Your assignment
Every line that contains the word "computer" is to be copied from the listing.

Source material
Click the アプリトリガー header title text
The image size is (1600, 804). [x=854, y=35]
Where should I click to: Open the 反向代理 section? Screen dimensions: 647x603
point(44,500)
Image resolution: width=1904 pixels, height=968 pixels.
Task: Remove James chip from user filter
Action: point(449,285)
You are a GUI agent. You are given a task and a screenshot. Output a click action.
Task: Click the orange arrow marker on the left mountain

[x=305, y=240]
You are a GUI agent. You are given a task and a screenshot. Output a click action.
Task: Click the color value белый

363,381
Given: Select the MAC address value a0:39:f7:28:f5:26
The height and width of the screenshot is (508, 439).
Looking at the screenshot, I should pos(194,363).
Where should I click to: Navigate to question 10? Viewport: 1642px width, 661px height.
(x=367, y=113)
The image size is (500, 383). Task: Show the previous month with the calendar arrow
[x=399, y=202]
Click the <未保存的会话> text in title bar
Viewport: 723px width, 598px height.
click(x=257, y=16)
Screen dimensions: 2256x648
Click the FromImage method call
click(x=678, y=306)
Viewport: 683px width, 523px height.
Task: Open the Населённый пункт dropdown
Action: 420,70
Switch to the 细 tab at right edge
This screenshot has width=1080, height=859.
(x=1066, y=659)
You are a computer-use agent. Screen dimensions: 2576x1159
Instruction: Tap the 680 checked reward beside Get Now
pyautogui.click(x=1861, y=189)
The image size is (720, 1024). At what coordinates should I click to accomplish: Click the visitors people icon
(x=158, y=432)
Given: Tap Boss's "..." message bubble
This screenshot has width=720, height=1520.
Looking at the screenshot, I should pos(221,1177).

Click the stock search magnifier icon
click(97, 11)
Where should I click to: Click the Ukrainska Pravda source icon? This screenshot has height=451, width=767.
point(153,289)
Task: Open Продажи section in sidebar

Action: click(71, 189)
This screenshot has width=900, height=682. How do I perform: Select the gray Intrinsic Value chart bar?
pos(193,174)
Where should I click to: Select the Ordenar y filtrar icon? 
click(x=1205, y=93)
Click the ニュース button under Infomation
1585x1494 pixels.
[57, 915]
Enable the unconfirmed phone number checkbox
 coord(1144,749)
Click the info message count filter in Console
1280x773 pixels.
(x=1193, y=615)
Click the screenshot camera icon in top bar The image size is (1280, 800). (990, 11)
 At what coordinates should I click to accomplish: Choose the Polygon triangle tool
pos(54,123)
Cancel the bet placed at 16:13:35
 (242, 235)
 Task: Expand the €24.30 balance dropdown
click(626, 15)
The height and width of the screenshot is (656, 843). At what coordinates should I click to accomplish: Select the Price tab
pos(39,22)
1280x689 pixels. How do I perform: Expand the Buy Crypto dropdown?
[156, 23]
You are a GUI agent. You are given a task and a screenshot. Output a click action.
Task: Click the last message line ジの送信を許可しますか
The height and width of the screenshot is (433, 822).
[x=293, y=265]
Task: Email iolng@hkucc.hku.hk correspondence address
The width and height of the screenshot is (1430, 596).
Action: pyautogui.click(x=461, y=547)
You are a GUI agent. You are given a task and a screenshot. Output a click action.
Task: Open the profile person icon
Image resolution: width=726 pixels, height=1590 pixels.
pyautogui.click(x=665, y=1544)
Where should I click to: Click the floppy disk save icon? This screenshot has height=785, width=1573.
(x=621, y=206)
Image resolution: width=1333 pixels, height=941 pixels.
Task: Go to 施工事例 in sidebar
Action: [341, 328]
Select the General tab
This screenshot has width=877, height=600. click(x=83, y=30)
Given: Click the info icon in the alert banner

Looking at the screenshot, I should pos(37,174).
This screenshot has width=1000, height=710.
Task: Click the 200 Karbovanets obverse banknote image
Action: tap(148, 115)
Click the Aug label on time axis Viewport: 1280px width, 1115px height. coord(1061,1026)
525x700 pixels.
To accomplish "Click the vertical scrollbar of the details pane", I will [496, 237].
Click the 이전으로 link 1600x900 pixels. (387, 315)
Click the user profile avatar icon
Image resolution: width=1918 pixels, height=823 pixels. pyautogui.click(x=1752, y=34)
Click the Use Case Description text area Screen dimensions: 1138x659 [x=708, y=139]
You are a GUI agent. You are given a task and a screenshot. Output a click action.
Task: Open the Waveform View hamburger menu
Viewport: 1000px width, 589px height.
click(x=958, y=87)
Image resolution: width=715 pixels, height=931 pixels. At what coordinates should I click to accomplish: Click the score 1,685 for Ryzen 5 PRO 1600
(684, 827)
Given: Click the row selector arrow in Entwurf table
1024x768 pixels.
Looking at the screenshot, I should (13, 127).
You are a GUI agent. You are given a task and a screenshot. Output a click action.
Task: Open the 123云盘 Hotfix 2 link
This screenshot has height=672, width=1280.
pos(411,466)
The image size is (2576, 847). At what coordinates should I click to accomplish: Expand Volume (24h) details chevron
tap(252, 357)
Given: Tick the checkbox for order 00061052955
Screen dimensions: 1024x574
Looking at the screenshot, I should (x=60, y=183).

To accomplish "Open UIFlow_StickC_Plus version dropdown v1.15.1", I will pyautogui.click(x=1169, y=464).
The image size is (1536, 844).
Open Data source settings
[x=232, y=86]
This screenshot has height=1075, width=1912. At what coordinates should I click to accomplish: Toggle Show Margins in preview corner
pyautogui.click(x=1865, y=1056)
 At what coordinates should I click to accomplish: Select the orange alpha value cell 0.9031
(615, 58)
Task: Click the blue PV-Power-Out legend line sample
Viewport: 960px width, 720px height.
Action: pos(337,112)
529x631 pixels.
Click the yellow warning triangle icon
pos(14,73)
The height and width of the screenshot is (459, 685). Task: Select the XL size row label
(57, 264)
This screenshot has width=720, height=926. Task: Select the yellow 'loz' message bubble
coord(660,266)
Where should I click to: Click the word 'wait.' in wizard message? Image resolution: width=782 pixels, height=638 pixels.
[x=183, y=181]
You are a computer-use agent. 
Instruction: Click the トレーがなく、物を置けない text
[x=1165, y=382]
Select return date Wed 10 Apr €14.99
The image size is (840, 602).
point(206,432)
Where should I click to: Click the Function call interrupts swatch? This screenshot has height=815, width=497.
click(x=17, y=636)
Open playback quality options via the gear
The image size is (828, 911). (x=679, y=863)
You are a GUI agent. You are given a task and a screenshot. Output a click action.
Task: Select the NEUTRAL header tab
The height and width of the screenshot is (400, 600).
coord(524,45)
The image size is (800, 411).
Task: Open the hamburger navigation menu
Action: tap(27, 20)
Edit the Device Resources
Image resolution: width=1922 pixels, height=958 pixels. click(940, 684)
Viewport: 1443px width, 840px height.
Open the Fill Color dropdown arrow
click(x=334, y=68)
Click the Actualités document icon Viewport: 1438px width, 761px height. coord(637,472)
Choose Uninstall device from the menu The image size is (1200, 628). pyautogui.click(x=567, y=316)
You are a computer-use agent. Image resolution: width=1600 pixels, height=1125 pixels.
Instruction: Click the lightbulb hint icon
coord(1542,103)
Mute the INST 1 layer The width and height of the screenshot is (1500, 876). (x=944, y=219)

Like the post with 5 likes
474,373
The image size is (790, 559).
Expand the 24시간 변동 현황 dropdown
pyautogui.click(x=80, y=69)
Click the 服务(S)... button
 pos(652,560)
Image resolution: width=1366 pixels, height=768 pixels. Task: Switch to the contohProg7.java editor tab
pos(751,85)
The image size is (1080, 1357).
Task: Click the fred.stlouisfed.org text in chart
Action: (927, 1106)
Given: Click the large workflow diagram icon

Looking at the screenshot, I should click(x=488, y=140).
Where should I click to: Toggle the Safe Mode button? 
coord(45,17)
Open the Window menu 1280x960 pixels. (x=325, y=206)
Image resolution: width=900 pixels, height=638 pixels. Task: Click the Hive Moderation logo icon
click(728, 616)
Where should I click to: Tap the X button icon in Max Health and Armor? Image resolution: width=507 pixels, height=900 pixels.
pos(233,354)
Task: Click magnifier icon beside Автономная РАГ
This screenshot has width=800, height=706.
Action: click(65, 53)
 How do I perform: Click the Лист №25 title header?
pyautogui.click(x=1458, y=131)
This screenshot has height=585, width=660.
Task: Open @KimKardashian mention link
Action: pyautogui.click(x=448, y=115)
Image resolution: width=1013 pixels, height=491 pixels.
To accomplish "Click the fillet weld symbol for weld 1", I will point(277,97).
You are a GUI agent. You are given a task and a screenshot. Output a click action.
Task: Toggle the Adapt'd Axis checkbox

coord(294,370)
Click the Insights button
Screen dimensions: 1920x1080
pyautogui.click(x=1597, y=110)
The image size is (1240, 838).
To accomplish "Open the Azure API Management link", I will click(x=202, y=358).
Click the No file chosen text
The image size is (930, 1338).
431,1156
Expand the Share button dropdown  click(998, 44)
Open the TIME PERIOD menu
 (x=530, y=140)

Solution for this exercise
You are a computer-use agent. Screen dimensions: 2576x1159
You are a computer-use agent. 
You are a computer-use agent. Image resolution: width=1600 pixels, height=1125 pixels.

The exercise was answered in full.